What you need to know about Fusion Applications
As widely expected, Larry Ellison discussed Fusion applications in his keynote this year. And we actually got to see a pretty cool demo without the standard save harbor slide about how features might be pulled if someone deems it necessary. But overall there wasn’t any new information about features from what was communicated last year, and there was no definite timeline laid out. So here’s what you need to know:
- Fusion will be released next year. The oracle of Oracle has spoken.
- Fusion is "Code Complete", which means for the scope that was defined all of the code has been checked in. The Fusion applications are now in testing.
- Speaking of scope, it has functionality for everything you might expect (GL, AP, HR, etc) except for manufacturing. Sorry GM, you won’t be implementing Fusion anytime soon.
- Fusion applications were "architected around a service oriented architecture". So it is really easy to plug modules in and out based on where they need to be in your business process flows. Plug a Fusion module into PeopleSoft, or plug a PeopleSoft module into Fusion. Build your own Frankenstein application to meet your business needs and have it your way. (OK GM, if you really want you can implement Fusion and keep your current manufacturing software).
- The Fusion User Interface is driven by Business Intelligence, and Business Intelligence along with web 2.0 collaboration features are baked in at every level. According to Ellison, "We tell you what you need to know. We tell you what you need to do. We tell you how to do it. And if you can’t do it by yourself we tell you who in your organization you need to collaborate with to get your job done." Man, sounds like work just got a whole lot easier for a lot of us IT people, huh!

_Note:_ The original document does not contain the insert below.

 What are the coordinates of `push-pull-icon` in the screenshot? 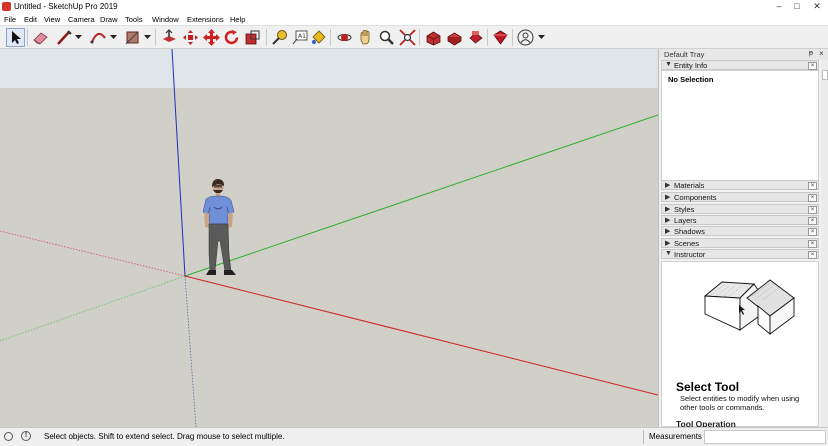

- Fusion is ready to run on site, or in the cloud. It’s SAAS ready. And it can tell if your SAAS provider or your IT group is meeting the agreed upon service levels. I'll bet DBA's just can’t WAIT until this is in all of their environments!
Other stuff Ellison said that you might want to know:
- Oracle VM runs on Windows, Linux and soon Solaris. I’ve really got to do some research on Oracle VM especially since I know nothing about it and PeopleSoft VM’s are going to be delivered to run under it.

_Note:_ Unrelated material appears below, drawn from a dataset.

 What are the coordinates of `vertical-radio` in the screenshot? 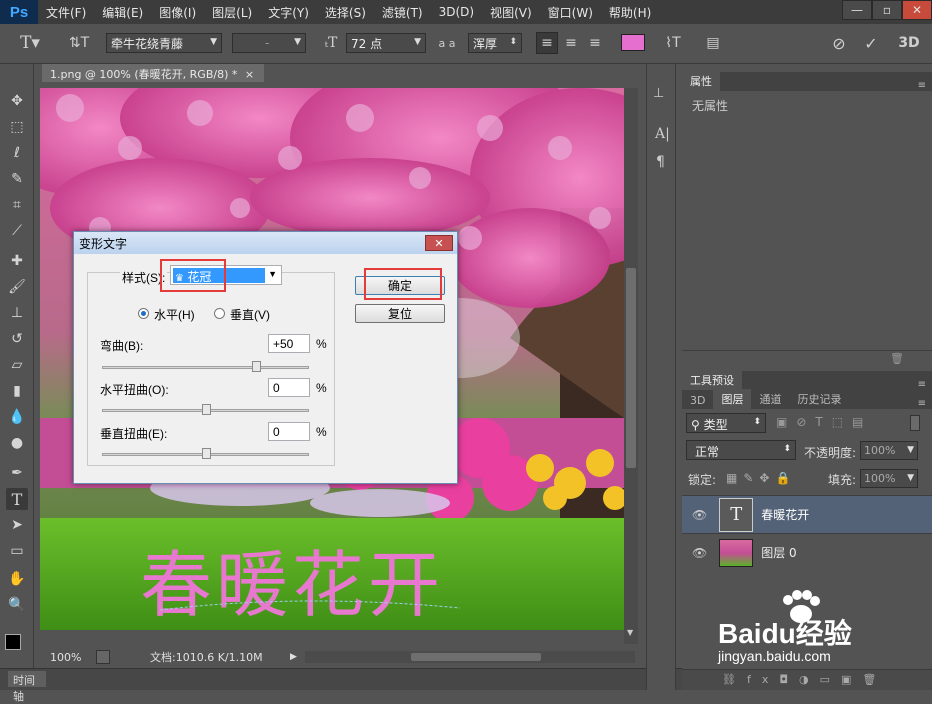 It's located at (220, 314).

- Exadata 2 rocks. It’s faster than anything for both data warehouse (where it really, really rocks) and OLTP. That includes in-memory databases. And it’s not all that expensive, for Oracle that is.
- If you want to give Oracle your configuration and usage information, they’ll load it to their servers and analyze it with other customers with similar configurations. If a bug gets reported, they’ll let you know about the problem and recommend a patch that’ll fix the problem and work in your environment. Auto-apply it with Enterprise Manager unless the problem is with PeopleSoft, then you’ll still have to use change assistant, sorry.

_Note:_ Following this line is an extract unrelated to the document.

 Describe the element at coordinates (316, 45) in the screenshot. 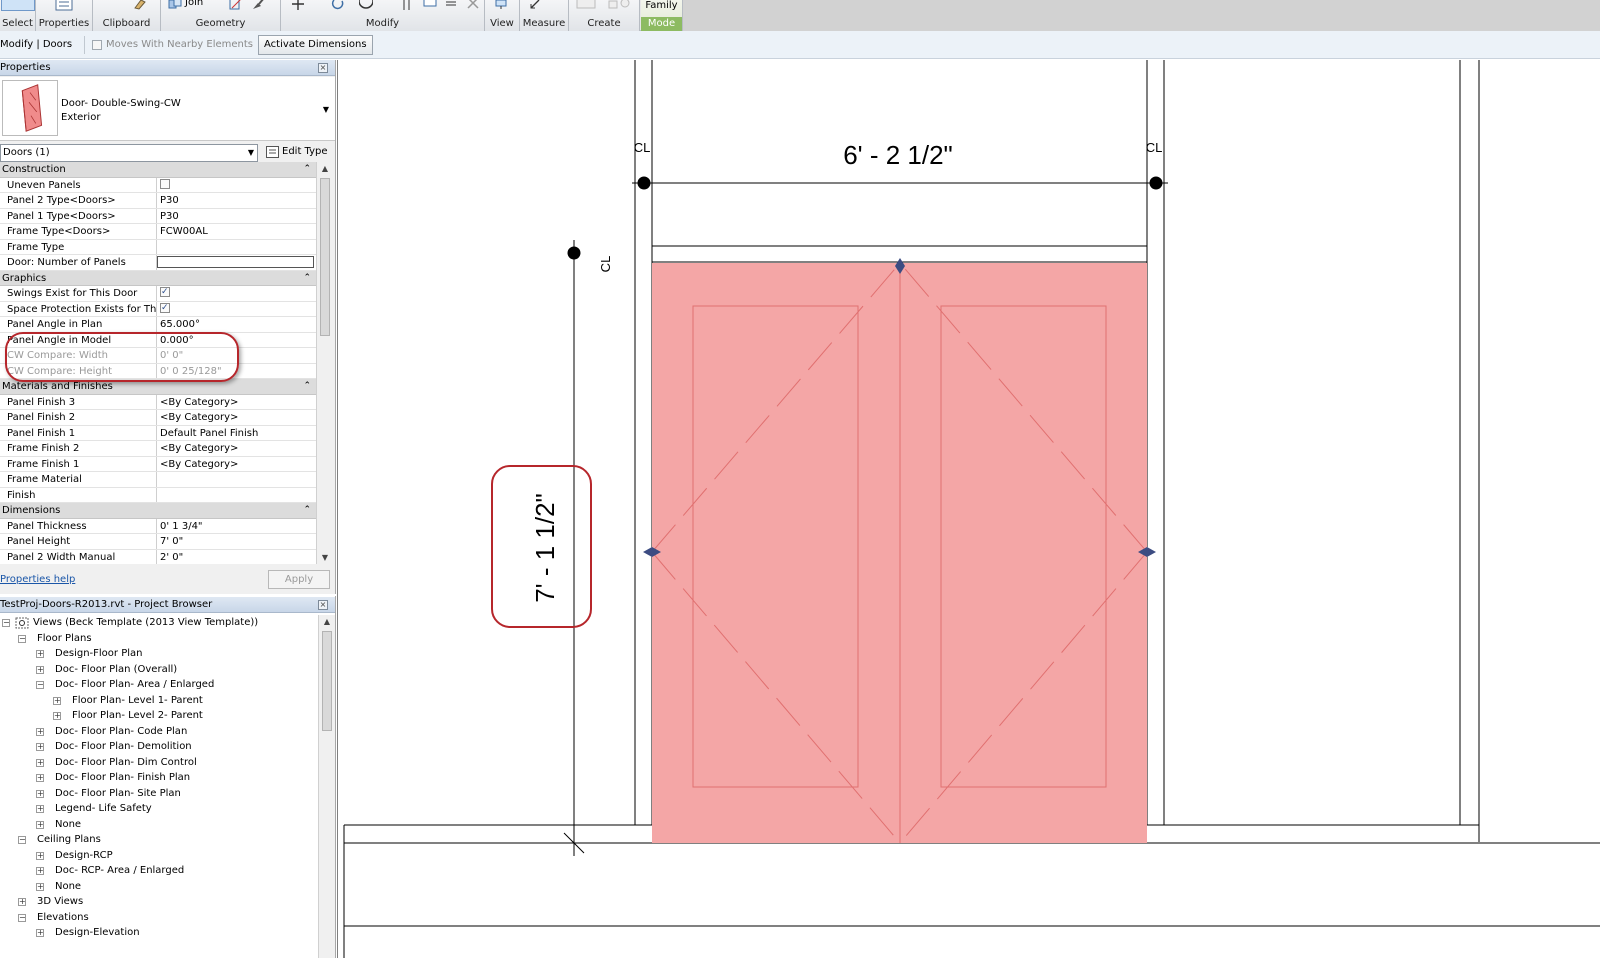

I see `activate-dimensions-button: Activate Dimensions` at that location.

- You can map your key business metrics to the underlying infrastructure that’s supporting them, then if a business metric is falling behind and somebody wants to blame IT, they can drill down to the infrastructure component that’s causing the problem. Think service level tracking meets Big Brother. Make sure your SAAS provider gives you access to THIS tool!
One more thing: I was able to confirm with Paco Aubrejuan when we chatted earlier that all of the great information coming out of the User Experience team is being shared with the Applications unlimited program, so you can expect the usability improvements to continue to flow into PeopleSoft going forward. In fact, Oracle shares intellectual property like that with the various groups as part of their normal process.
Ok, I’m off to the party. Later.


Just one thing, you said : "Oracle VM runs on Windows, Linux and soon Solaris."
But, unlike VMWare server, Oracle VM does not run on an OS, it is a bare-metal virtualization software, that means it is installed onto a dedicated machine (without any host OS). Then you can install guest OS onto it. So far, supported guest OS are Windows and Linux.